Give every line from the entries that contains "name".

___

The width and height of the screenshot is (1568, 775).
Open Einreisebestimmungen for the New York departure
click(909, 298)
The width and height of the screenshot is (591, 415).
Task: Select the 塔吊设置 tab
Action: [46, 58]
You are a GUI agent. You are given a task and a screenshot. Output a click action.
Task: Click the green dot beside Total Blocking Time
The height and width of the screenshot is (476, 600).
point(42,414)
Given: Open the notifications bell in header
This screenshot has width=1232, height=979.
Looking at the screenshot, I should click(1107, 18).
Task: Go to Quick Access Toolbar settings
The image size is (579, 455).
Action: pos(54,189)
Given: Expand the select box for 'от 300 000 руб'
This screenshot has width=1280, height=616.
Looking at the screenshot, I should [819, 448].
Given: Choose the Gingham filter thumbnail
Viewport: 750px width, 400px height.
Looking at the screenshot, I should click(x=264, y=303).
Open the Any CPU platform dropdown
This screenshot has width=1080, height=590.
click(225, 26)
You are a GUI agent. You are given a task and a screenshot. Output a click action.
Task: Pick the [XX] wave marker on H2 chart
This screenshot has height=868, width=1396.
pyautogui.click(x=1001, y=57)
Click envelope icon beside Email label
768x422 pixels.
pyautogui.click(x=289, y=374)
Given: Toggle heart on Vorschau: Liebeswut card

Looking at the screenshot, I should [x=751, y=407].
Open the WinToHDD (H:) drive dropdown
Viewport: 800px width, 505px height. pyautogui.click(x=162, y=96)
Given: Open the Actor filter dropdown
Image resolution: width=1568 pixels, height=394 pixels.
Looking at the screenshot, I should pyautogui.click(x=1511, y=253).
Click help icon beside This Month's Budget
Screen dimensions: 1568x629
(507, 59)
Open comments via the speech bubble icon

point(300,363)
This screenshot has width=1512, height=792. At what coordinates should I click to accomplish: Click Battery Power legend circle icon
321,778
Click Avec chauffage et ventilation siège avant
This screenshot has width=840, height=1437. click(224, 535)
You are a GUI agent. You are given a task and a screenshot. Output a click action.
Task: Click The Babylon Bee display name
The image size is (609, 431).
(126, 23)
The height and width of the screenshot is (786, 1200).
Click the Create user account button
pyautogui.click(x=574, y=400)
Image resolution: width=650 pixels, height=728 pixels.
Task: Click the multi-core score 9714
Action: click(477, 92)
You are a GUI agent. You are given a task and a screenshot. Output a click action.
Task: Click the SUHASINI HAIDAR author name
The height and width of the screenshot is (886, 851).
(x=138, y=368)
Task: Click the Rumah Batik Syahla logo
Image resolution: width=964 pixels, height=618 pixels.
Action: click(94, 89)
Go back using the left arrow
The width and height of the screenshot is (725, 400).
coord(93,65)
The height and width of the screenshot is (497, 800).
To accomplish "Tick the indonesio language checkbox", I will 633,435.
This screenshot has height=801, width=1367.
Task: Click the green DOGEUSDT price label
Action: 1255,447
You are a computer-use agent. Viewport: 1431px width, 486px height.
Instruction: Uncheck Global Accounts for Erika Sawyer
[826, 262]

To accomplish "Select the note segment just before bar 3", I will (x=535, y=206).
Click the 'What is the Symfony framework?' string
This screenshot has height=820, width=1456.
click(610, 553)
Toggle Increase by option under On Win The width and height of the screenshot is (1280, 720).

___

■ **ANSWER SPACE**:
Task: Click The Babylon Bee display name
Task: Click the SUHASINI HAIDAR author name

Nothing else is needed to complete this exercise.